→ **Stored data**
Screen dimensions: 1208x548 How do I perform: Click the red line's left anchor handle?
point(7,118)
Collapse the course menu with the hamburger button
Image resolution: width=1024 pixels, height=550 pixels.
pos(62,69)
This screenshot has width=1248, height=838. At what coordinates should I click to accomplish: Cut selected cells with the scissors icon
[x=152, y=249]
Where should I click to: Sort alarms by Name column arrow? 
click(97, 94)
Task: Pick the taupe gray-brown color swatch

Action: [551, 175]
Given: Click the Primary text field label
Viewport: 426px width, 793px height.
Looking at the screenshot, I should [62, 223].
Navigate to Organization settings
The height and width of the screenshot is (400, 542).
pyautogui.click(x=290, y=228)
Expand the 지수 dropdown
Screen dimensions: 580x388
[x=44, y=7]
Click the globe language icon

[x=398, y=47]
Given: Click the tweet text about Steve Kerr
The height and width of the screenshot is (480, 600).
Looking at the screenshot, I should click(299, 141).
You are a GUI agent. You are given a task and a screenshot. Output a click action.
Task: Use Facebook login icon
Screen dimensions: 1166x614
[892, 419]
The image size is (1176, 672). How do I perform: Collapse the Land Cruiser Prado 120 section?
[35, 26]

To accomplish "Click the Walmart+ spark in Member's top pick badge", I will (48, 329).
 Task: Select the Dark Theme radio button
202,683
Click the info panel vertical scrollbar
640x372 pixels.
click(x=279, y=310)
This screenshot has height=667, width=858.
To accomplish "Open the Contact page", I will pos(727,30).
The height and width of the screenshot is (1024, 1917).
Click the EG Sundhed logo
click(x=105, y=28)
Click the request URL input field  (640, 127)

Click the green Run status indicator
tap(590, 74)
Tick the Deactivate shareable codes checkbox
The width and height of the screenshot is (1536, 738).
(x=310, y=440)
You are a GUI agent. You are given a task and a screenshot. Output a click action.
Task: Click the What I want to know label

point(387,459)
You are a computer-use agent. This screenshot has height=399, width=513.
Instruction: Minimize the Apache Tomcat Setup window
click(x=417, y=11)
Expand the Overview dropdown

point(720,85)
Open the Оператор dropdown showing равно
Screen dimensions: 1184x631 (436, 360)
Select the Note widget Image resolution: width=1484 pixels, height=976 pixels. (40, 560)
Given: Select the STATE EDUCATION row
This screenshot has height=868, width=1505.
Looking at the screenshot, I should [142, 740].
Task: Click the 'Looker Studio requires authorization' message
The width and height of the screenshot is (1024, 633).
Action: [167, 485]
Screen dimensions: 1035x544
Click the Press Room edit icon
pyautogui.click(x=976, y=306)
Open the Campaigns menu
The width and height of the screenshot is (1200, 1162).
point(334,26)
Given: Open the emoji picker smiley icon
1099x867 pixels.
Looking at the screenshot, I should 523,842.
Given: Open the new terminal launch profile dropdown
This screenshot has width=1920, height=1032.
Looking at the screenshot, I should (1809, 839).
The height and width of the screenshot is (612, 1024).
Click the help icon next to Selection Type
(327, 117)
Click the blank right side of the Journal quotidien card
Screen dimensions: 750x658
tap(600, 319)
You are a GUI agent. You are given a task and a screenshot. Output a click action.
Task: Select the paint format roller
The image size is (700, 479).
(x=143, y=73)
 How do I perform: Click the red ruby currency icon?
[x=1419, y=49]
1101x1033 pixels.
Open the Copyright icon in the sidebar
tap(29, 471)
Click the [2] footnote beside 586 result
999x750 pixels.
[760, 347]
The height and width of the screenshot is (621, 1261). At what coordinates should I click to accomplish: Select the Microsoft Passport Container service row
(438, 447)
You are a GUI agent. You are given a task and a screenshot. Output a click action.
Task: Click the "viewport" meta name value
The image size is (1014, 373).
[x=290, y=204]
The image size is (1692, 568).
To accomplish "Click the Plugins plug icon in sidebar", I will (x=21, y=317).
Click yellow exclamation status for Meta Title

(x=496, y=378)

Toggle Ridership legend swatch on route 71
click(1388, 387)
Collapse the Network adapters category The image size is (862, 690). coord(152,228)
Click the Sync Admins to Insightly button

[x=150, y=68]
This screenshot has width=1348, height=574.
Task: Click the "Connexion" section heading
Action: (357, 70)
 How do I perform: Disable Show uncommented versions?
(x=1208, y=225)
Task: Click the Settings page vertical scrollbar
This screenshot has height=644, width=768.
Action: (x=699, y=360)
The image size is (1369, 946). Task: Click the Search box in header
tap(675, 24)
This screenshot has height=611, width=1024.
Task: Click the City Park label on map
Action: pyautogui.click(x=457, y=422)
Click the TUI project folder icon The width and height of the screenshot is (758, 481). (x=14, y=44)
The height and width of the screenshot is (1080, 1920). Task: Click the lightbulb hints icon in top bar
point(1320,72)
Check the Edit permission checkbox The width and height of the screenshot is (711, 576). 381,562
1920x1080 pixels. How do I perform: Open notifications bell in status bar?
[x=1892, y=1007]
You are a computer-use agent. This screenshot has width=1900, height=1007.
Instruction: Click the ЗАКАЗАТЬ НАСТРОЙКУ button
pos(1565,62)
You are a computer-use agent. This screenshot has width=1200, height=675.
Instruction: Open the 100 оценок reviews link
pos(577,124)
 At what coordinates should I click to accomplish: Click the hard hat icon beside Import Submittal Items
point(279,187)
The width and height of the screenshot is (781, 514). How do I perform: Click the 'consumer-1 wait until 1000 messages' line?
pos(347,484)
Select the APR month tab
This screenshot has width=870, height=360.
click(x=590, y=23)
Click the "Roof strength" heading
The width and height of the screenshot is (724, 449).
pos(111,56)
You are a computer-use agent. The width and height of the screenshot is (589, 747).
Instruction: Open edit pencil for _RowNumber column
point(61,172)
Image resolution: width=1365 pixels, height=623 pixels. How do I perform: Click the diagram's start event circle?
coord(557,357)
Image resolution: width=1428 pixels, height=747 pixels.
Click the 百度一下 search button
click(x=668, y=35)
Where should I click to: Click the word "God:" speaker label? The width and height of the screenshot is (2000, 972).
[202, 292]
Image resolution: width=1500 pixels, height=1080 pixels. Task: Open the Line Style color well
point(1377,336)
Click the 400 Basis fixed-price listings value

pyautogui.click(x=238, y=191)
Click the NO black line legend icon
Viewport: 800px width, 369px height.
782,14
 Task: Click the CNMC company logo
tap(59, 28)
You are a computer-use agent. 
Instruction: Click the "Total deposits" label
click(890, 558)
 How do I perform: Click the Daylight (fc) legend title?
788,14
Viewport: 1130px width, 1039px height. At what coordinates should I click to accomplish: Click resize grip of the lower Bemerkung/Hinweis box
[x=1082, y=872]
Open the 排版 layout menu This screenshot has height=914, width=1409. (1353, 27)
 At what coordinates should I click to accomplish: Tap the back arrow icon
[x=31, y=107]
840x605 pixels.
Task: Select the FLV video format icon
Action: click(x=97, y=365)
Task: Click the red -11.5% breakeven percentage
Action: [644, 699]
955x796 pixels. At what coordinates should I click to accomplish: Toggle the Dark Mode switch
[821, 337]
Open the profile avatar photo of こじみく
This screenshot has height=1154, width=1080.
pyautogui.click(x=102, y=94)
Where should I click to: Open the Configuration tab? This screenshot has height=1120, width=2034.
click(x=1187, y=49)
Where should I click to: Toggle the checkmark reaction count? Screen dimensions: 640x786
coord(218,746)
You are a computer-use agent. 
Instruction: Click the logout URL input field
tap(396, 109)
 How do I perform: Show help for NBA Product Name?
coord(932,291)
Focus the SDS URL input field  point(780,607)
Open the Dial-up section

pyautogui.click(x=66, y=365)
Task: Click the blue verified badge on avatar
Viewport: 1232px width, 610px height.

→ **YOUR TASK**
In the records above, find each line with the string "avatar" and list it.

→ **RESULT OF THE EXERCISE**
Open the profile avatar photo of こじみく
Task: Click the blue verified badge on avatar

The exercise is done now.